Austrália apela a Moscovo que apoie sanções da ONU para travar violência na Síria
Jacarta, 15 jul (Lusa) - O ministro dos Negócios Estrangeiros da Austrália, Bob Carr, instou hoje a Rússia a apoiar as sanções do Conselho de Segurança da ONU contra o regime sírio de Bashar Al Asad, depois do massacre na localidade de Tremseh.
"O presidente Al Asad deve deixar o poder e a única forma é a Rússia exercer a sua influência no regime de Damasco e votar a favor das sanções do Conselho de Segurança", afirmou Bob Carr, que se encontra em visita oficial à Indonésia.
O ministro australiano apelou à intervenção da Rússia, depois do ataque da passada quinta-feira, na aldeia síria de Tremseh, que fez 150 mostos.
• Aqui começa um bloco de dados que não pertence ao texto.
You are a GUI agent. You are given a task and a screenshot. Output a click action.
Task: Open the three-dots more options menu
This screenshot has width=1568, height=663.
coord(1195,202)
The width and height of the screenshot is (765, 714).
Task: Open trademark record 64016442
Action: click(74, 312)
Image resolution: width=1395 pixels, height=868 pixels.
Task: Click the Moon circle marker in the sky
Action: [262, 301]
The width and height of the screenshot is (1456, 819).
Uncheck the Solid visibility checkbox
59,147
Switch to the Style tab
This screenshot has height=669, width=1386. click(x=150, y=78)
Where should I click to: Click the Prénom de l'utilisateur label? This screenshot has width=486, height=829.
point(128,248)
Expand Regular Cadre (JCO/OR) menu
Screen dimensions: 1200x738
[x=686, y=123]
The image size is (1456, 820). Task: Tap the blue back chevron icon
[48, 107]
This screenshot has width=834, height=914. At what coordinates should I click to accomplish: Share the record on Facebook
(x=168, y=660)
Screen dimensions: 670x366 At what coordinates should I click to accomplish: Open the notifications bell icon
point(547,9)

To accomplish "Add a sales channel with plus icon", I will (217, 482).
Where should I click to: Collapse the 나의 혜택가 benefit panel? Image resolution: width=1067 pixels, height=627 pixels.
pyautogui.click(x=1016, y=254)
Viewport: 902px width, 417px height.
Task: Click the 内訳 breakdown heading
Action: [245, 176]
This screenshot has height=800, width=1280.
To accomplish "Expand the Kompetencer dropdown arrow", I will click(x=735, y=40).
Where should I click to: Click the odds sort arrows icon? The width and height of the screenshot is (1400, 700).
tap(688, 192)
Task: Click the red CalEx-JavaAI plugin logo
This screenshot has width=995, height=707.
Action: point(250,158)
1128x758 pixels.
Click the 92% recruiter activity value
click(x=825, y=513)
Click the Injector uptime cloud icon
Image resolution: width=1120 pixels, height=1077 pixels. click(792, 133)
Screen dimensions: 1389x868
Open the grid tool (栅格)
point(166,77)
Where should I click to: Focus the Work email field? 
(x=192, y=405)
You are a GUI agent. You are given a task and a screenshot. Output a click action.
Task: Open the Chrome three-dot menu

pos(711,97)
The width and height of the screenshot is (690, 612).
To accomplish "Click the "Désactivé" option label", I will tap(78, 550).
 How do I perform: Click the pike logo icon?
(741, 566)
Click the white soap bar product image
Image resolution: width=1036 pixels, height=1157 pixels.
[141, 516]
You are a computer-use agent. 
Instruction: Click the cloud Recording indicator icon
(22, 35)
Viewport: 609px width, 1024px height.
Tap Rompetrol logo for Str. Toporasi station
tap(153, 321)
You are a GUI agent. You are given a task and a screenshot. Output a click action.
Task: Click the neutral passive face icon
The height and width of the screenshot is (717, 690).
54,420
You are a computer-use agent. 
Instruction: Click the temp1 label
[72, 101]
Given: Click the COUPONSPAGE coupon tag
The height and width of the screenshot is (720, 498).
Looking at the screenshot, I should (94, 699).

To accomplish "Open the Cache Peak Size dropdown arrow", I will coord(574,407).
"Fazemos um apelo ao Governo russo para que cumpra o seu papel humanitário e que atue contra os massacres", disse Bob Carr aos jornalistas, considerando que a intervenção russa é "indispensável".
A Rússia, aliada de Damasco desde a época soviética, rejeita que o governo sírio seja sancionado se não cessar os ataques com armas pesadas contra a oposição, como prevê um projeto de resolução apresentado por europeus e americanos no Conselho de Segurança da ONU.
Já o Irão reiterou hoje a disponibilidade para colaborar na procura de uma solução para o conflito sírio e evitar que possa alastrar ao Médio Oriente, de acordo com o porta-voz do Ministério dos Negócios Estrangeiros, Ramin Mehmanparast.
Em declarações ao diário governamental, o porta-voz disse que "o Irão está "disposto a desempenhar um papel adequado na procura de estabilidade e segurança para a Síria", com o objetivo de "evitar que esse conflito se estenda a toda a região" do Médio Oriente.